Supernatural Force

Jose Vilson 5 Comments

ManaLaw #27 in Robert Greene’s 48 Laws of Power states:

“Play on People’s Need to Believe to Create a Cultlike Following”

Yesterday, Maná demonstrated that law in Madison Square Garden, the world’s most famous arena. Before the show, I heard about the band from most of my Central and South American friends, who absolutely love the band. When I first heard their songs, I thought they were OK, but not spectacular. Little did I know that this Mexican band would embody so much of what Latin American youth look for in a true rock band: a great live performance, songs they can sing along to, and a message of hope in a time of despair for Latinos in this country as well as across the world. 

Before I even got near the Garden, I saw hordes of fans from far and wide who wanted to just get a glimpse of the men on stage. Most of the women dressed very well and the men did likewise. Flags waved all over the crowd from Mexico to Dominican Republic, and this sea of colors only made the event that much more exciting. Even my friends couldn’t contain their screams for the band that created some of their favorite songs.

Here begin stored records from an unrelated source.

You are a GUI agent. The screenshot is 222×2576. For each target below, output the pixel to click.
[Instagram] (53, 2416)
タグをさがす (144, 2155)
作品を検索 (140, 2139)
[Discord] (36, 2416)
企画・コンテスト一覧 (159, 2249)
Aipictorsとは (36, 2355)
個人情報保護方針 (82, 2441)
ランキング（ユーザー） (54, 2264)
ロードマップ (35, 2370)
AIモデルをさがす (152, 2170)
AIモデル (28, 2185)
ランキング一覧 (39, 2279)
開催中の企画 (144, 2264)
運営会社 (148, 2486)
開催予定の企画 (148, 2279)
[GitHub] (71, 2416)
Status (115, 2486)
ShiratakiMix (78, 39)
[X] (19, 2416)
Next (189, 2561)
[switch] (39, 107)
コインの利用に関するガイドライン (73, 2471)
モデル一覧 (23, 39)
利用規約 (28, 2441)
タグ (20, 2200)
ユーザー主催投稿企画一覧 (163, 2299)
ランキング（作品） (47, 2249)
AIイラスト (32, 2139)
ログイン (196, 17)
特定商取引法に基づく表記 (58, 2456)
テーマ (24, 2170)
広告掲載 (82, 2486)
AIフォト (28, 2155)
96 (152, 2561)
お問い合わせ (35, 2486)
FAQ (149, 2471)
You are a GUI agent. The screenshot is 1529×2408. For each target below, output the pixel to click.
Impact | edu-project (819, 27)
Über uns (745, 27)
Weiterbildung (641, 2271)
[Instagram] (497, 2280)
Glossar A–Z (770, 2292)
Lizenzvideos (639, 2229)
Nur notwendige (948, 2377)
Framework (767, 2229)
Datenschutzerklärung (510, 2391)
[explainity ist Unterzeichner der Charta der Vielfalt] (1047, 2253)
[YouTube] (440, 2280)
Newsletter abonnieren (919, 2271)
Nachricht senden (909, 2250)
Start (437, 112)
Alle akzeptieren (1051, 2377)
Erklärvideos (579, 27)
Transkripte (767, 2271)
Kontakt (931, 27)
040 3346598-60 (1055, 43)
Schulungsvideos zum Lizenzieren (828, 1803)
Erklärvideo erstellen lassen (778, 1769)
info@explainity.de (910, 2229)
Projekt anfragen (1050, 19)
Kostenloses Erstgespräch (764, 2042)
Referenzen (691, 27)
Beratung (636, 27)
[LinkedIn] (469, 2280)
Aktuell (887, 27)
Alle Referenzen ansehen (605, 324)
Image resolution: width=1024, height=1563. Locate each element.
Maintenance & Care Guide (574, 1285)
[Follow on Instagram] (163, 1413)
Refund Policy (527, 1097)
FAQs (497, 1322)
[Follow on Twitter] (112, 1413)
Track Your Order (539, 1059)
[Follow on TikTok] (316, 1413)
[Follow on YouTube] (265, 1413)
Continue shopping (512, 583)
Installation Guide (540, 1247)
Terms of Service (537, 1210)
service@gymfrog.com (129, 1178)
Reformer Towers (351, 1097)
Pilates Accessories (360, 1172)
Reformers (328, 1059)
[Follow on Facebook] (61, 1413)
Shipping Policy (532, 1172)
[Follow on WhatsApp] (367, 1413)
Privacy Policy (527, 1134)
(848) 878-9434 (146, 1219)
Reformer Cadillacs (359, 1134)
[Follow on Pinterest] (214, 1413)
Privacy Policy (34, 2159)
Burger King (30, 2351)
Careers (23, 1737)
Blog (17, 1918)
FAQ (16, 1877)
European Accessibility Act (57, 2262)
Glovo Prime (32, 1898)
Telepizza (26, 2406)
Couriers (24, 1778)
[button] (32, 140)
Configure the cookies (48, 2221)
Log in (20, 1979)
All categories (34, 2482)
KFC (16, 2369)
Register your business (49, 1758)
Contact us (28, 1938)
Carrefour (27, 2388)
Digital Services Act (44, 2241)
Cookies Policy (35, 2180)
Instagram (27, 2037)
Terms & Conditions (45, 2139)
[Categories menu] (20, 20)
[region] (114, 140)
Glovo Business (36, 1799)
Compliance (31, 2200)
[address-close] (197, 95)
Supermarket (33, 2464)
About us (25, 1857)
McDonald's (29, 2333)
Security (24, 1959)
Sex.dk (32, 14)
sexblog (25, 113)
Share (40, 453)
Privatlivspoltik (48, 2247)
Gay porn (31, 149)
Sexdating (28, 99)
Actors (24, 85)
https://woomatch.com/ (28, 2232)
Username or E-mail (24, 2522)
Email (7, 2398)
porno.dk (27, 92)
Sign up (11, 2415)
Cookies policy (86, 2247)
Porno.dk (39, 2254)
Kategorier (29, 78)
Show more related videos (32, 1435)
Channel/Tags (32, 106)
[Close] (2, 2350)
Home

Essentially, I was floored by their performance, despite my weariness from a long day at the job. I didn’t know most of the songs (except for “Labios Compartidos,” a #1 hit on the Billboards), but I understood how deeply they touched the people in front of them. I would even say it was a religious experience. Maná performed as if MSG would be their best performance, and the crowd responded accordingly.

This most certainly makes me a convert, so I apologize to the Maná fans that tried to convert me earlier. I had never been to a sermon before ;-).


p.s. – I thought about Maná’s name and while the definition they intended is “Supernatural Force” (hence the title of the blog), I also thought about how phonetically, it also sounds like “manna”, as in the food that miraculously appeared to the Isrealites in the desert in the Bible. Interesante. So when I first saw their name, I thought they meant “food for the people,” which I definitely saw last night.

About Jose Vilson

José Luis Vilson is a math educator, blogger, speaker, and activist. For more of my writing, buy my book This Is Not A Test: A New Narrative on Race, Class, and Education, on sale now.

Comments 5

  1. LuzMaria

    They are simply amazing. For a very long time, Mana has actually voiced the pain and suffering of Latin America due to civil wars, economic unstability, corrupt governments, drug trade, and the bleak future “our” children will have if “we” don’t unite. As they sang, it was simply amazing to see how the audience respond to them. It was electrifying and powerful. The flags of all Latin American countries swayed back and forth under one roof with pride in MSG. The challenge is to continue and maintain that unity among Latinos in order to make sure our kids have a better future.

    Glad you saw the “light” !!!

  2. Ceci

    Its music that embodies all the sounds of Latin America, well written and most songs have a message worth paying attention to. I heart Maná, mind, body and spirit. I’m glad you finally share my love. P.s. what you think of the song with Juan Luis?! You converted me on him (that took awhile too.)